--- EXCERPT TO READ ---

Sandra M. DiVarco, Partner • Anisa Mohanty, Counsel
McDermott Will & Emery

Describe your practice area and what it entails.

Sandy: I represent hospitals and health care systems in all aspects of their operations, advising on both transactions and regulatory matters. My background as a registered nurse and risk manager gives me a unique perspective on clinical care and quality/safety matters as well. In 2020, I took on a leadership role in the firm’s comprehensive COVID-19 response efforts. That means that not only do I advise health care industry clients on their changing operations and the rapidly evolving pandemic regulatory environment, I’m also engaged as part of the cross-practice, firmwide team of attorneys tasked with providing COVID-related guidance to clients across every other industry—everything from cruise lines to national event organizers and media companies.

Anisa: The bulk of my practice falls into three areas: 1) advising traditional FDA clients related to advertising and promotion, pre-market pathways, and traditional compliance and enforcement matters; 2) providing FDA guidance in connection with life sciences transactions of all types across product areas; and 3) regulatory issues that arise as part of research collaborations, joint ventures, and clinical trial agreements.

What types of clients do you represent?

Sandy: I primarily advise nonprofit hospitals and health care systems, ranging from small, independent community hospitals to the largest national and international systems. Given the depth of McDermott’s Healthcare group, and the breadth of our firm’s clients, I also routinely assist a broad range of other health care providers as well.

Anisa: I primarily work with medical device and drug manufacturers, innovative technology companies entering the digital health space, and companies investing in these spaces.

We both also regularly advise on the regulatory aspects of private equity transactions and platform company operations after acquisitions.

What types of cases/deals do you work on?

---

▸ REQUIREMENT
Please copy the passage from the attorney interview above, starting with "What types of clients" and going on through "you work on?".

--- DATA FOR REVIEW ---

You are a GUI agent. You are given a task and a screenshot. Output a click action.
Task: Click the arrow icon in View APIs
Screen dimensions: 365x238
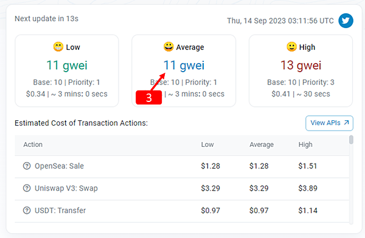(x=346, y=123)
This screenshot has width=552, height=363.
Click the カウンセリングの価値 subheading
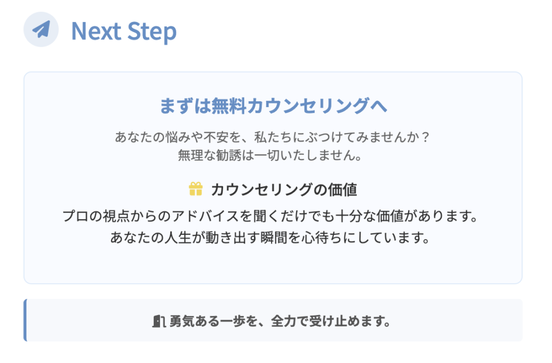click(284, 190)
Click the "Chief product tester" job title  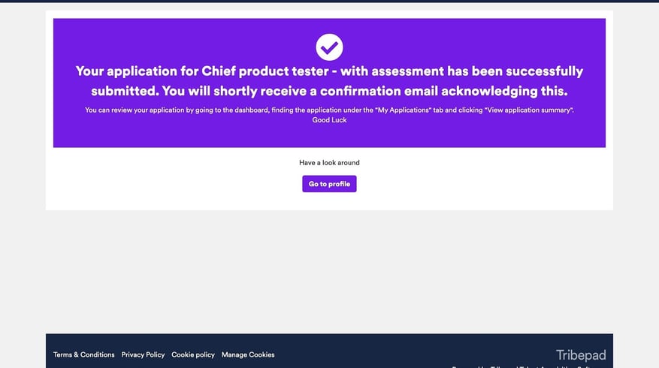coord(265,71)
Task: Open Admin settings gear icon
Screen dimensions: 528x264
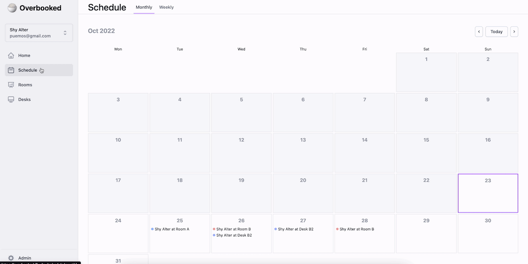Action: pyautogui.click(x=11, y=258)
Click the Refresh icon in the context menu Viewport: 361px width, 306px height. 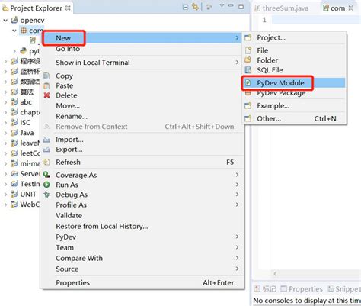coord(46,162)
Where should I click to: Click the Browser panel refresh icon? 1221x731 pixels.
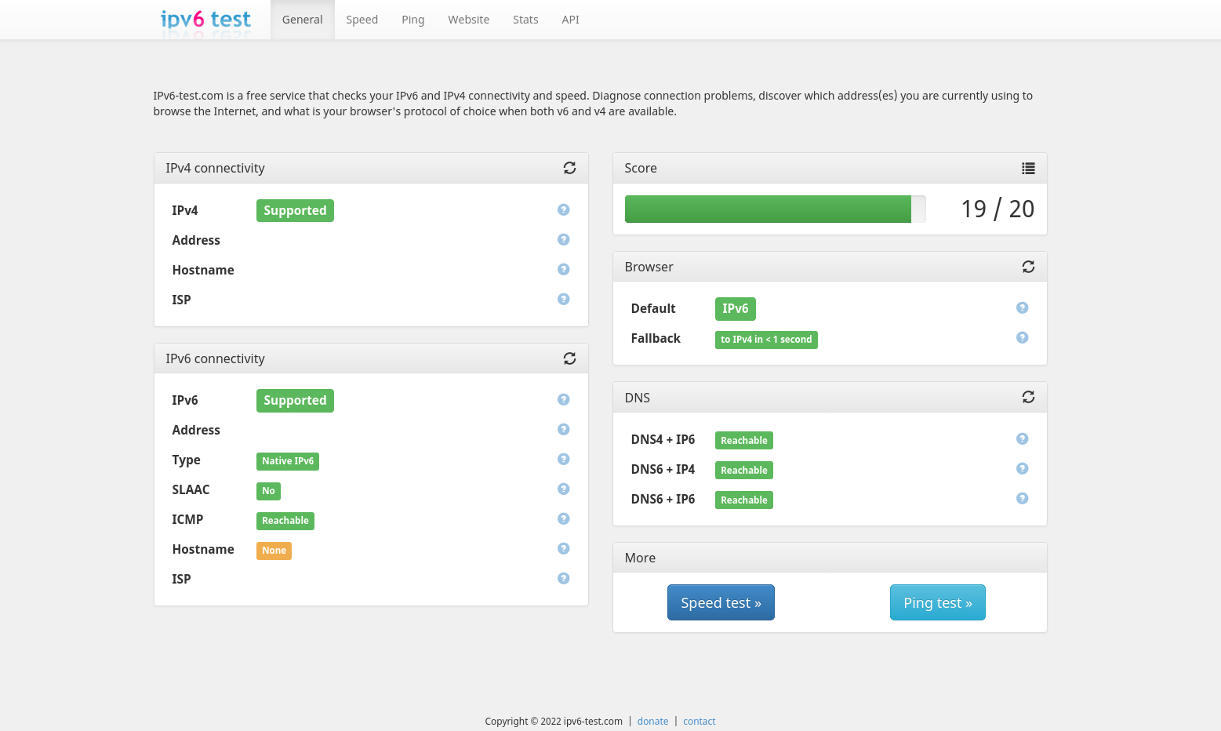(x=1028, y=267)
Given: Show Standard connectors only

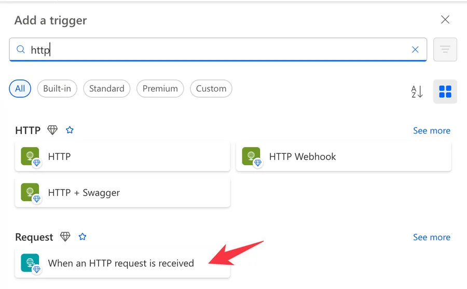Looking at the screenshot, I should pyautogui.click(x=106, y=88).
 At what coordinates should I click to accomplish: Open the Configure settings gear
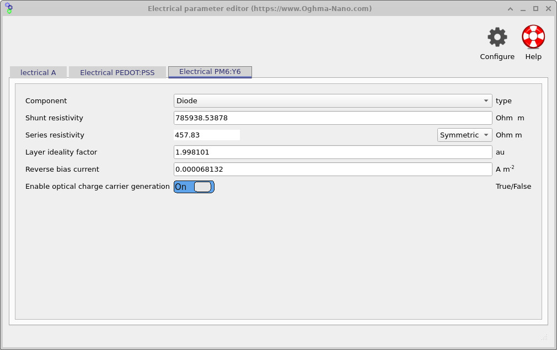click(x=497, y=35)
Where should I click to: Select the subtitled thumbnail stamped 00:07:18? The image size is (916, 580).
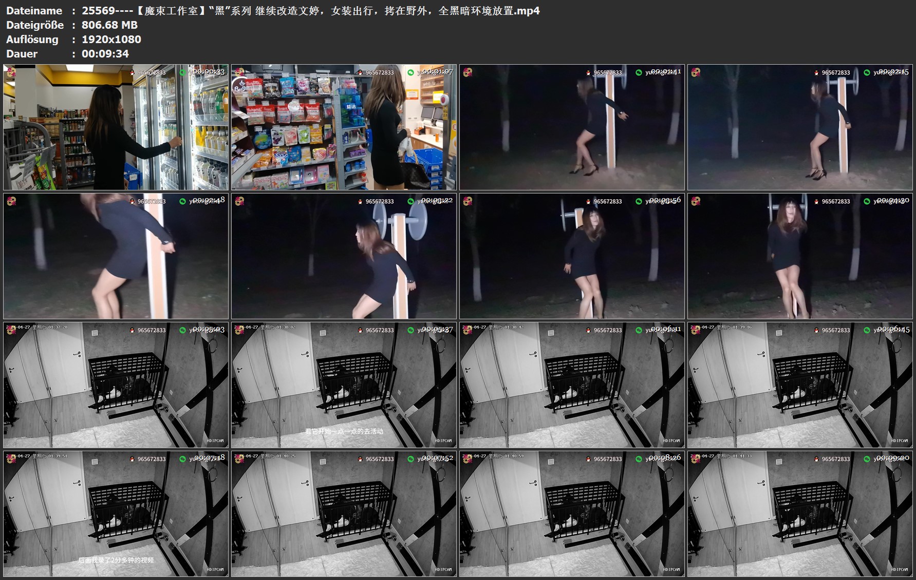click(116, 514)
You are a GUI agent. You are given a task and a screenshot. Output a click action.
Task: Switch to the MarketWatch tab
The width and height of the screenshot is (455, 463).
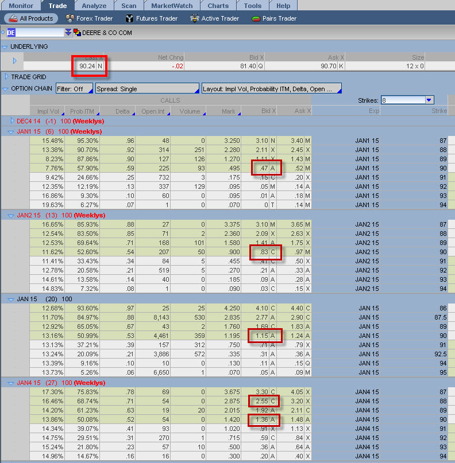tap(172, 5)
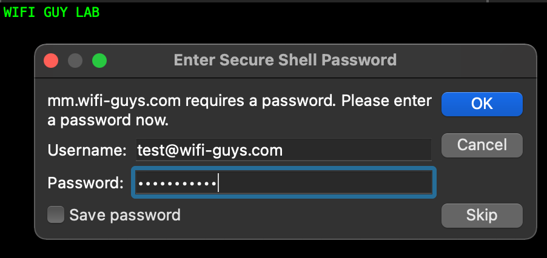Viewport: 547px width, 258px height.
Task: Click the "test@wifi-guys.com" username text
Action: [210, 150]
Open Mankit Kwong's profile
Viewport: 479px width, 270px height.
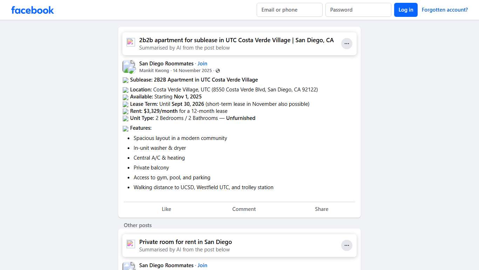tap(154, 70)
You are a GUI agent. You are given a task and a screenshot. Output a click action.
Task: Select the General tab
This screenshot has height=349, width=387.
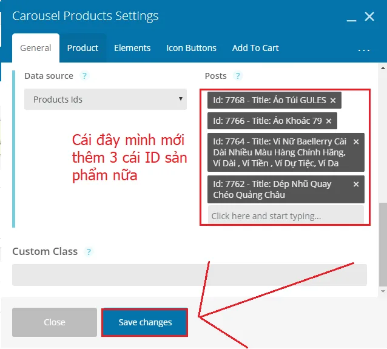click(36, 48)
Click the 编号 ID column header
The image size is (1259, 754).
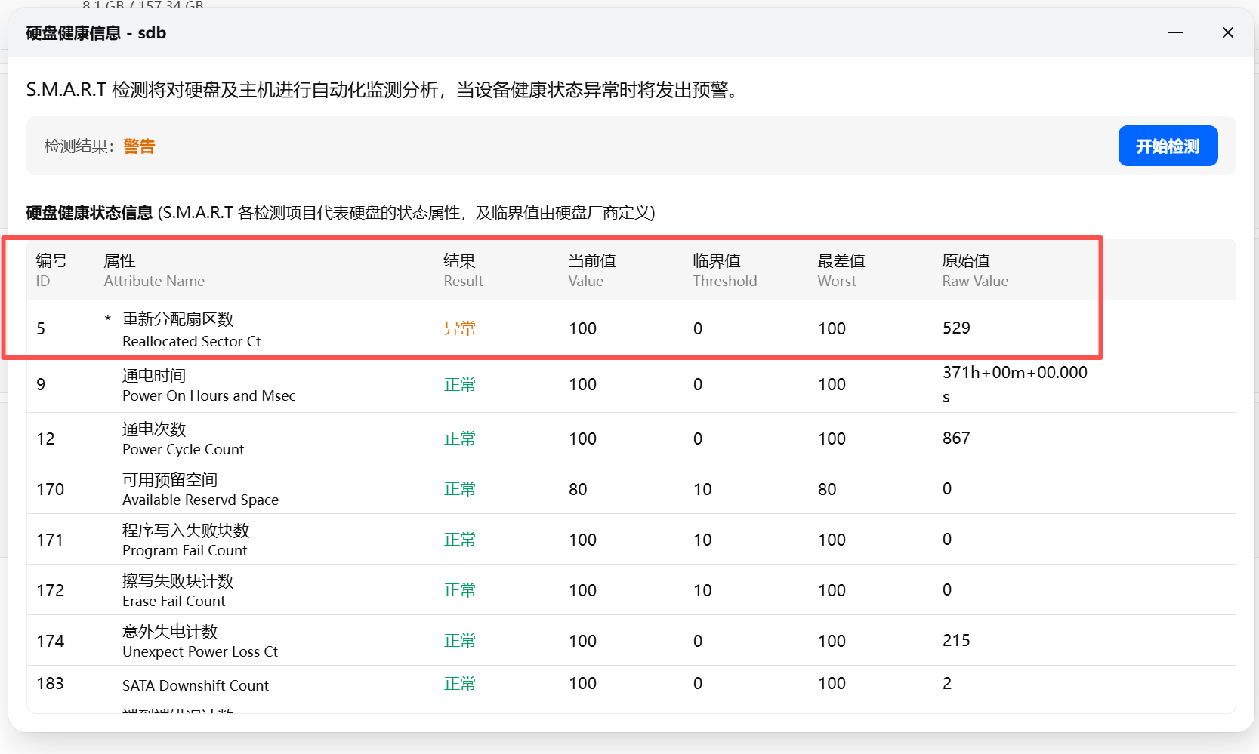51,270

---

▸ YOUR SOLUTION
What types of clients do you represent?

Sandy: I primarily advise nonprofit hospitals and health care systems, ranging from small, independent community hospitals to the largest national and international systems. Given the depth of McDermott’s Healthcare group, and the breadth of our firm’s clients, I also routinely assist a broad range of other health care providers as well.

Anisa: I primarily work with medical device and drug manufacturers, innovative technology companies entering the digital health space, and companies investing in these spaces.

We both also regularly advise on the regulatory aspects of private equity transactions and platform company operations after acquisitions.

What types of cases/deals do you work on?